4 thoughts on “OM in the News: GE’s Dangerous Game in China”

  1. I can’t say I blame companies for taking a short term, profit driven view. In these days of super-spy cams, and other devices, it is almost impossible to keep technology secret. Isn’t it better to take profits now, then keep on innovating, than to try to hold on to secrets.

    I think American manufactuers should take a lesson from the early computer wars. The reason Microsoft was able to achieve world domination is that they licensed their technology. Invent it, make it cheap, then license it even cheaper.

    The Chinese are not capable of innovation, only duplication. So, let them duplicate, but find ways to strategically license. The music industry finallly learned this lesson.

    The future does not belong to the secure. It belongs to the bold.

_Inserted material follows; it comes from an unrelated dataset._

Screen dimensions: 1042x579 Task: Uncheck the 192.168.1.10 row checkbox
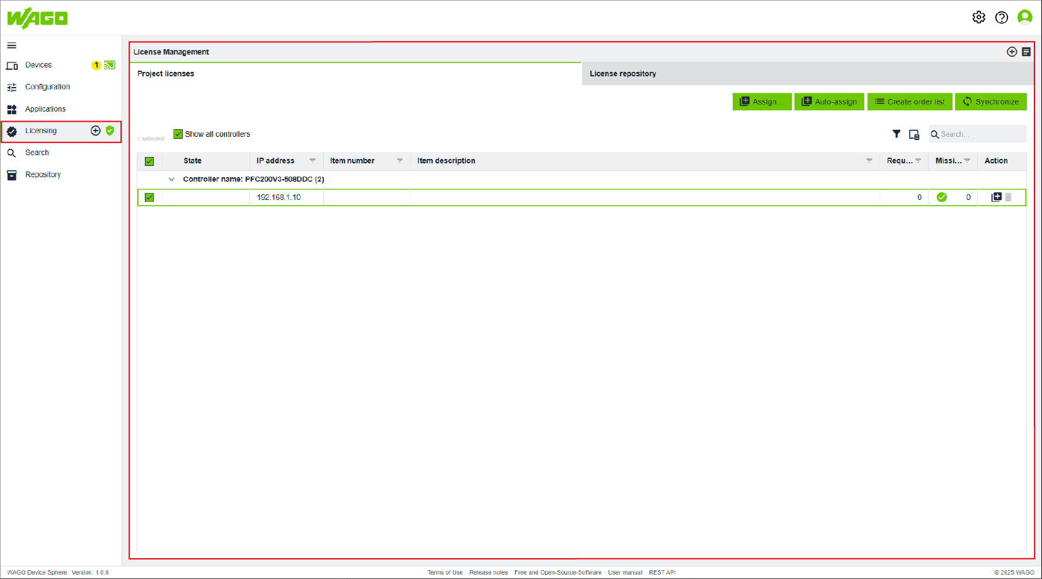(149, 197)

  2. Barry recently asked me about my view on technology transfers and, at the risk of appearing to be a raging nationalist, it scares me to death. A couple of years ago, the Bush administration restricted funding for basic research by DARPA, an unsound decision based on our position as a R&D incubator. Now, the Chinese have the fastest (known) super computer, a stealth plane 10 years before predicted, a ballooning economy, dominance on rare earth materials (not just in their own country, but they purchased mines all over the world), footholds in Africa and South America (paid for with US dollars given to them for trinkets and blankets and constructed by Chinese laborers – not like there wasn’t sufficient cheap labor on hand to do the construction projects). We gave them the keys to the bank, but now it looks like we are giving them the bank.

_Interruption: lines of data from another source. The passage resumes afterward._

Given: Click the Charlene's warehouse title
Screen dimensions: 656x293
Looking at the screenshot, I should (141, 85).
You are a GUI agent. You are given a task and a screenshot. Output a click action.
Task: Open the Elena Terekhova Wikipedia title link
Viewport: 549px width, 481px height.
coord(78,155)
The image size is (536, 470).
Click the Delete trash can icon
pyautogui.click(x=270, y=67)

    Looking logically at the changing economic landscape, it is fairly clear that the US government and companies are fighting the last war, a war based on oil (and I’m not talking about the War on Terror). The Chinese are fighting the next war, the war for rare earth materials, aviation, next generation energy, and information (technology/innovation). And, I disagree that the Chinese are incapable of innovation. We said the same things about the Japanese in the 80s: their economic system was unfair, they allowed companies to own banks, they couldn’t innovate, etc. The simple fact of the matter is, American companies now license some their technology (e.g. hybrid drives in Ford products) the same way they learned to adapt ours. Besides, the Chinese were smart enough to innovate the US out of the comfortable position of hegemonic power enjoyed following the collapse of the old USSR.

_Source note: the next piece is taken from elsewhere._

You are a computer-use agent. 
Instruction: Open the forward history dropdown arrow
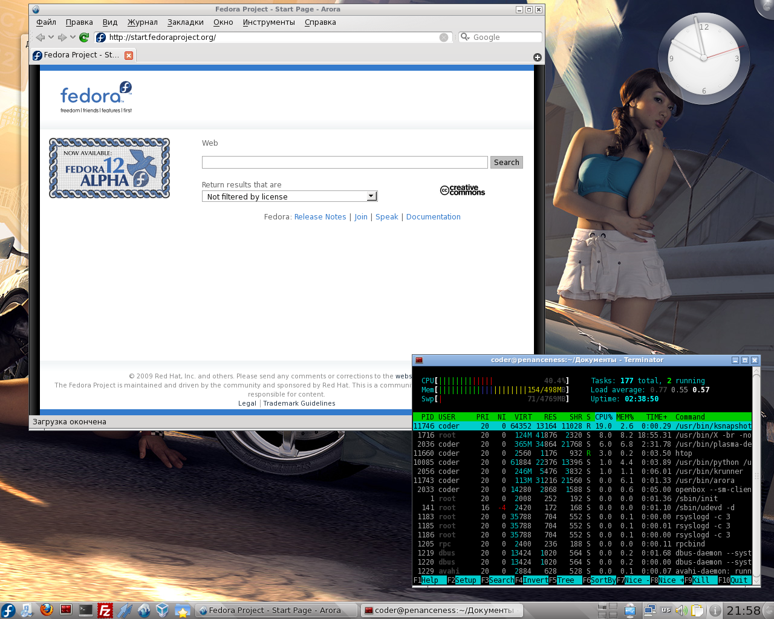(73, 37)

    Say what you like about President Obama, like him or loath him, it appears that he is trying to position America on some sort of footing to compete in this new space. I don’t believe that his message has been terribly effective, but if Immelt and Company can convince him on ways to reinvigorate the US manufacturing sector, I’m all for it. And, yes, I realize the hypocrisy of saying Immelt may be a key figure in renewed US economic power when attached to a story like the short sighted business decision of providing advanced avionics to the Chinese.

  3. The Chinese want to move up the technology latter and upstream the production value chain. Their preference for indigenous technologies is not surprising and their size means that they can dictate the terms of engagement for MNCs.

    MNCs have long been abusive in developing countries, transferring very little technology and using their resources and cheap labor. The tables have turned. Nobody is holding a gun to the MNCs’ heads. What are their options?